> **Work to be completed**
Print out the entries from the line containing "The height and width of the screenshot is (790, 1512)." through the last line, exactly, and print nothing else. Pictures are not copied.

> **Available records**
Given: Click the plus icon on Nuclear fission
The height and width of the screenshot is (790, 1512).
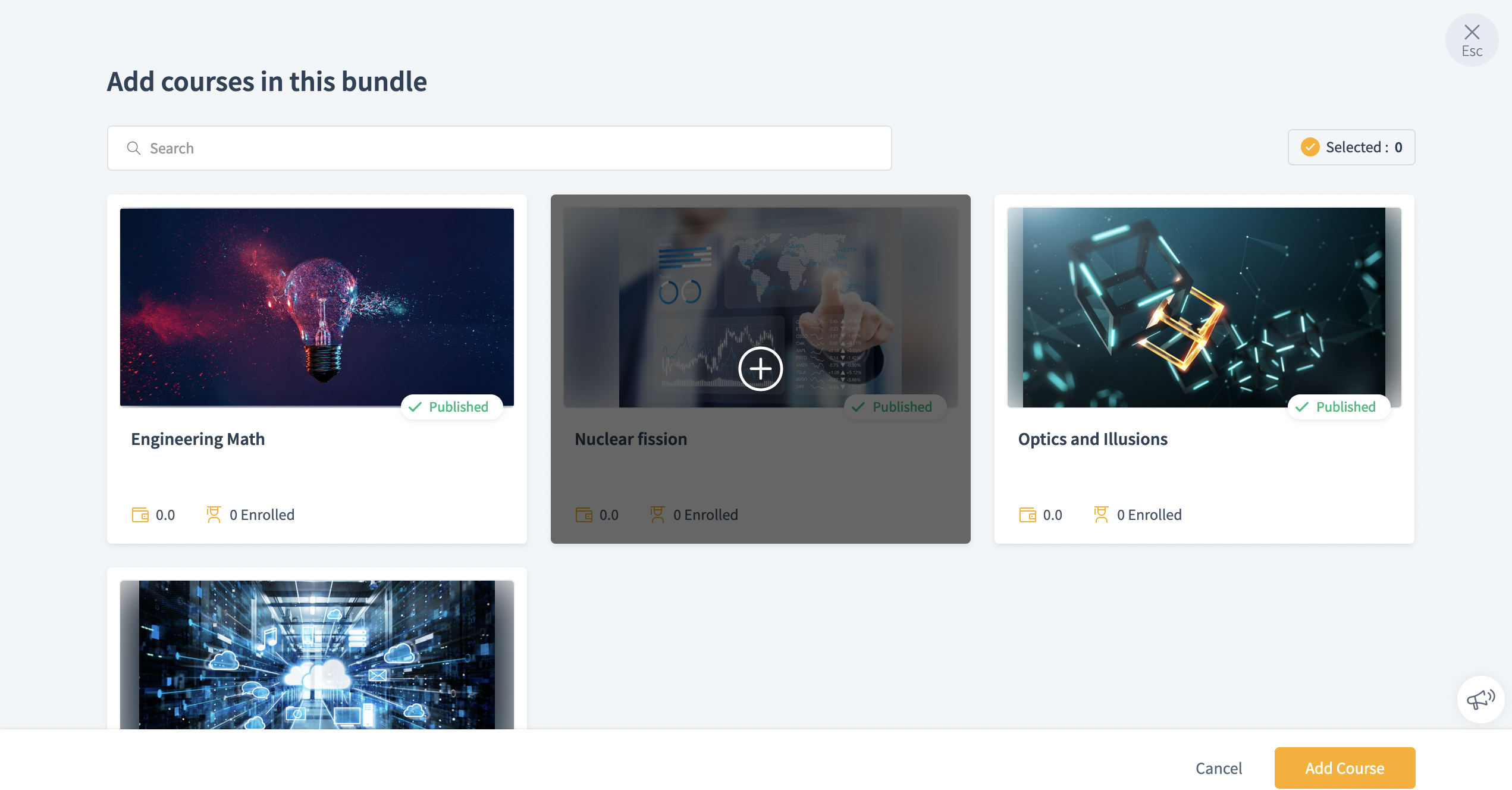Looking at the screenshot, I should [x=760, y=369].
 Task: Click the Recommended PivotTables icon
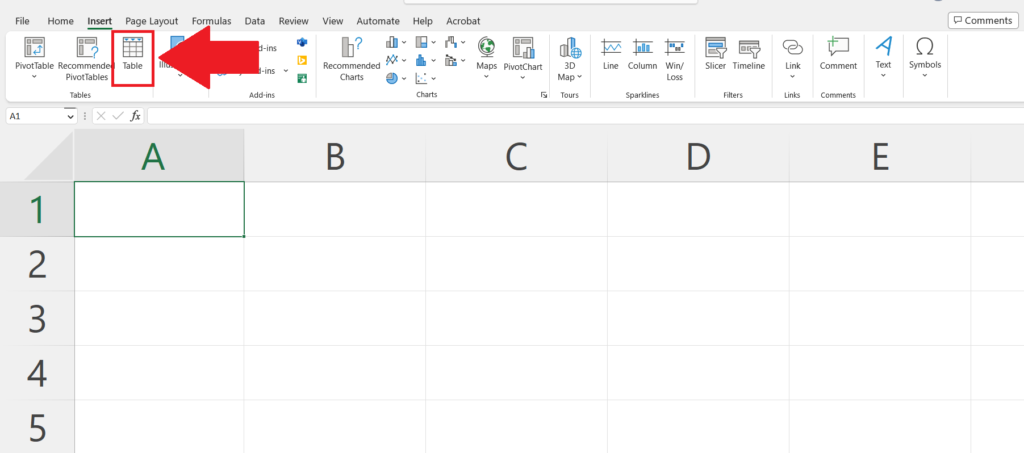click(93, 58)
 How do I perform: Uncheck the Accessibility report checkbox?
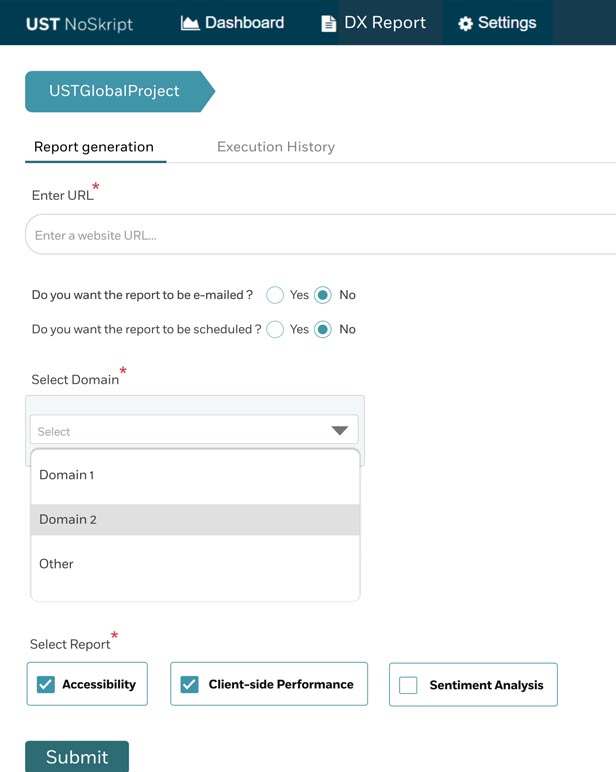coord(46,684)
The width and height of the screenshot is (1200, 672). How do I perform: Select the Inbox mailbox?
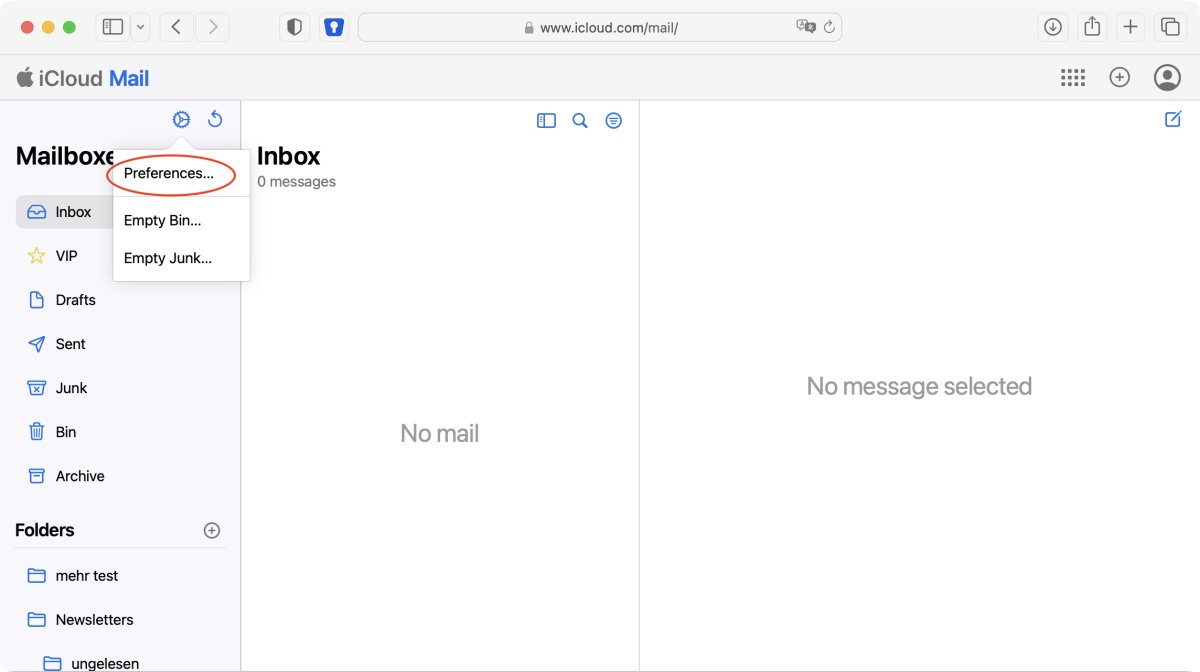(x=73, y=211)
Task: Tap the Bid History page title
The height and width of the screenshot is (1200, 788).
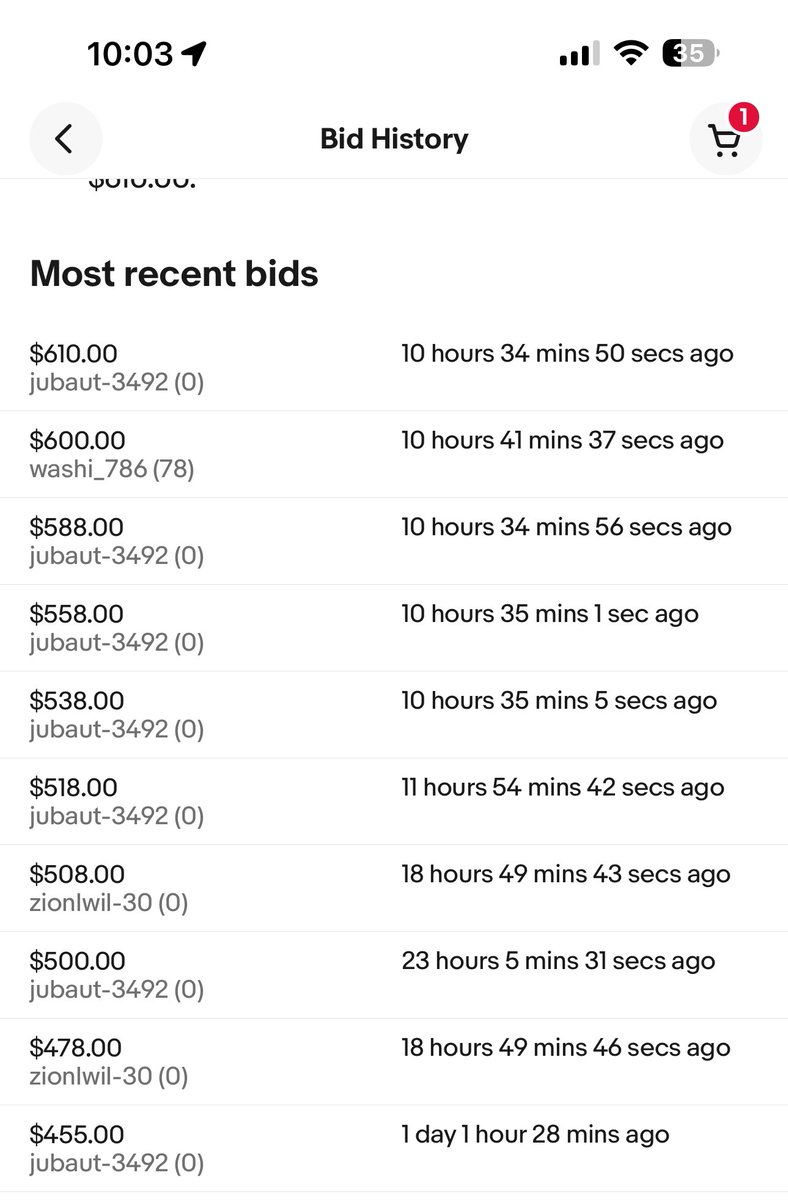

> **Output for this exercise**
The height and width of the screenshot is (790, 1512).
Looking at the screenshot, I should [x=760, y=369].
 Task: Click the Recommended PivotTables icon
click(93, 58)
 How do I perform: Uncheck the Accessibility report checkbox?
coord(46,684)
The width and height of the screenshot is (1200, 672). How do I perform: Select the Inbox mailbox?
(x=73, y=211)
Task: Tap the Bid History page title
The height and width of the screenshot is (1200, 788).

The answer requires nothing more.